High-definition users of AMC-10 include Discovery HD Theater, Showtime, NBC and PBS. Additional HD users could be in the offing. "We will have a couple of transponders left over," Olmstead said. "We've saved those to accommodate the launch of some new HD content. So stay posted. I think we are going to see a lot of interesting announcements relative to new HD programming. The time for high-definition has come, and we're here to provide the best service to the cable industry." Future plans for the Satcoms have not been finalized.
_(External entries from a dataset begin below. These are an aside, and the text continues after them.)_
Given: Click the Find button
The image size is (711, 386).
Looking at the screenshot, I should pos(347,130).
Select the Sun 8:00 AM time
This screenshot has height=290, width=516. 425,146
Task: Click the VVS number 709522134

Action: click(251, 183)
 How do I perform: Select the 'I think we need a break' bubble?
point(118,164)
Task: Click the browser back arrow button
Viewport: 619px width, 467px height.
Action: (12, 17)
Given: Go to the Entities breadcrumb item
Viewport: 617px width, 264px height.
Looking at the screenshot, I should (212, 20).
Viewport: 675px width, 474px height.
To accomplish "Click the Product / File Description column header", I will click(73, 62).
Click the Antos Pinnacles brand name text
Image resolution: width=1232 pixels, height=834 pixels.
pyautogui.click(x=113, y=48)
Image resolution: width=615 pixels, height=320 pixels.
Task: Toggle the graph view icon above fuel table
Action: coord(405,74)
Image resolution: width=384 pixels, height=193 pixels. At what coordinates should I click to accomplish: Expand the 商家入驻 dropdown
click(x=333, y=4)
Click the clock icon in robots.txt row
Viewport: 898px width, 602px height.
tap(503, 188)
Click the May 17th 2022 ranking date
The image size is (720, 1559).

Both were launched in the summer of 1992. "Those satellites both have lifetime left in them," Olmstead said, noting they are being replaced early to ensure continuity of service to the cable companies. "As we get closer to making the decisions -- i.e. once we have had the successful launches, we've gone through on-orbit testing and decided to bring the new satellites into service -- we will then make decisions on the redeployment. We've not done that yet. "There are a number of alternatives under consideration. I can tell you that it falls into two categories. One is we may leave one spacecraft in the neighborhood for a time being to make sure everything is fine and stable, and we may move one of the spacecraft into a new orbit slot to begin to create some new commercial opportunities."
The Japanese Superbird 6 communications spacecraft will ride another Atlas 2AS rocket in mid-April, followed a month later by the AMC-11 launch. "We have a very, very busy manifest this year," Albrecht said. ILS is a joint U.S./Russian venture that markets both Atlas and Proton rockets. Each rocket family is expecting to make five or more flights in 2004.